If you'd like anything different let me know. |
Hi @Yohrog Thanks for your reply and I completely understand! We all have life to get on with and I certainly have my own fair share of life going on! Thanks so much though, what you have managed to achieve sounds awesome and I look forward to testing it! And of course, no rush! I've got plenty to be on with myself, but I will test it whenever you send it over! The only 1x thing I did for someone in the last few days was add "hi" hindi as an option, as the 2.0.3 model supports hindi.....but whisper didn't appear to work! Not sure if you want to push "hi" in your code... Thats my conversation with them and this is Whisper saying it supports hindi https://github.com/openai/whisper/blob/main/whisper/tokenizer.py#L28 And just as I type this.... it hits me......I bet its silero that doesn't support certain languages!!... damn haha https://github.com/snakers4/silero-models?tab=readme-ov-file#further-reading I guess I will have to put a note in the help and an auto disable Silero if its not As I say, no panic! Enjoy your weekend and it gets here when it gets here :) Thanks again! |
Hi @Yohrog Sorry its taken me a day or so to get back to you! Thanks for working on this, I know how much of a pain it is to be having to make a code change, run a dataset look at it, go back to the code and repeat etc. Trust me, I'm building the RVC training at the moment and thats not been a happy time hah. Anyway, I used your build from the last update: Unfortunately, that threw a bug. I'm guessing maybe you uploaded an in-progress version? I did re-download the file, just to be double sure I hadn't downloaded the wrong one.
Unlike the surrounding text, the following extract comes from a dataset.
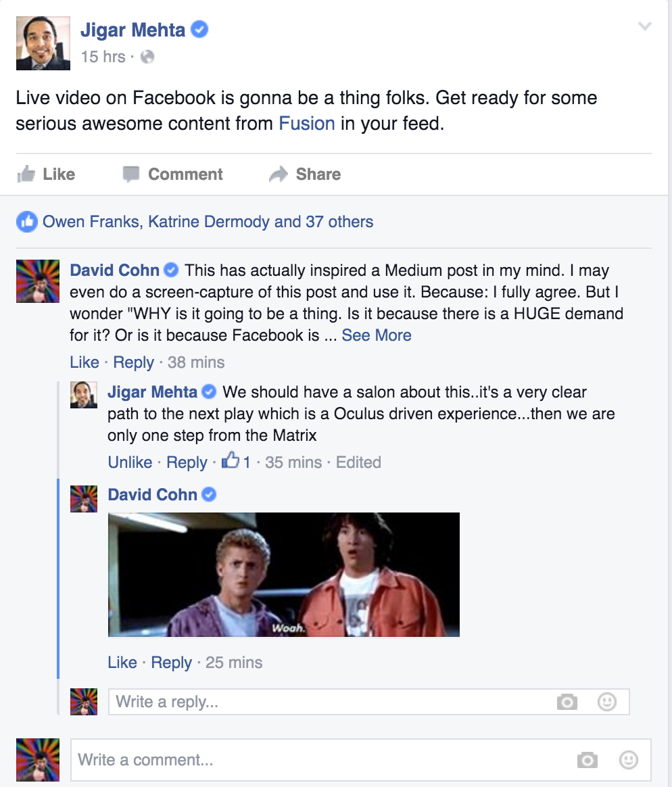Click the blue thumbs-up reactions icon
The image size is (672, 787).
[x=26, y=222]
Happy to take a look if you too busy. Let me know. Thanks |
@erew123 Yeah, it started throwing more bugs than I would've liked and I'm still weeding them out. Thanks for testing it, I appreciate the stack trace! |
@Yohrog I have to travel for 5-8 days anyway, so wouldn't be able to test etc, so as always, no rush! I wasnt sure with your last upload if I should test or not, but as I have to travel, thought Id at least try it and let you know. |
This still has a lot of things that I changed during testing and might revert. These are the settings I used to get it to work locally.
Feel free to comment on any changes and I'll try to explain them.